▸ **Short problem**: Identify each line of the material below that contains the string "perform" and copy those lines. Letter case matters.

Stored entries:
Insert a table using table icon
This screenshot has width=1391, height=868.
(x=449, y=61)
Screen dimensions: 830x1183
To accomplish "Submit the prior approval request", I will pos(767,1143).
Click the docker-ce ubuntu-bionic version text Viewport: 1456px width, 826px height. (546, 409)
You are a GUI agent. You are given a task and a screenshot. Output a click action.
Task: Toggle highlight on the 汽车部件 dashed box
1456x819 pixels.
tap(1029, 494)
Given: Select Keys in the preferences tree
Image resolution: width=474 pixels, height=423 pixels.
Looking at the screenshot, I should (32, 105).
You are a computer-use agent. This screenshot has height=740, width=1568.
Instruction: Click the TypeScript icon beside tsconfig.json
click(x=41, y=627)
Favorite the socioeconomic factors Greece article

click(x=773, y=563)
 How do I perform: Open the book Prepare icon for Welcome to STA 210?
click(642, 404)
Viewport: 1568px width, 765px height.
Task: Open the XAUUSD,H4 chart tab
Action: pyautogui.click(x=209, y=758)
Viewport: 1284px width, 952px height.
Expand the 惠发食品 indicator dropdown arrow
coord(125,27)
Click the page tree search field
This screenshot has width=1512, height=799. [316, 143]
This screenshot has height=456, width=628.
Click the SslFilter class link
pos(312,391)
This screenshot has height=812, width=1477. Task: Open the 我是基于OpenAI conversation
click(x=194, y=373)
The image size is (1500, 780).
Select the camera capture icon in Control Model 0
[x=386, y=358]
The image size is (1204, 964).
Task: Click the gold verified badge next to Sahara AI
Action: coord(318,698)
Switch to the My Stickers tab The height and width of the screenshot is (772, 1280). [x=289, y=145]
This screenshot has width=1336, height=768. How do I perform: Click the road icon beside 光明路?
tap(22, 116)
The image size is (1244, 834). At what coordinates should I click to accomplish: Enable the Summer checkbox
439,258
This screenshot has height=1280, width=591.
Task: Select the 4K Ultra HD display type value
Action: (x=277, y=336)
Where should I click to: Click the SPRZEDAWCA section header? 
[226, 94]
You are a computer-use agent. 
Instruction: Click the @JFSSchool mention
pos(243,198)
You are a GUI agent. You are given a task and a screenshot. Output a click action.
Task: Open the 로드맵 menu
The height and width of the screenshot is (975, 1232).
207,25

▸ **Written reply**:
 How do I perform: Open the book Prepare icon for Welcome to STA 210?
This screenshot has width=1336, height=768. How do I perform: Click the road icon beside 光明路?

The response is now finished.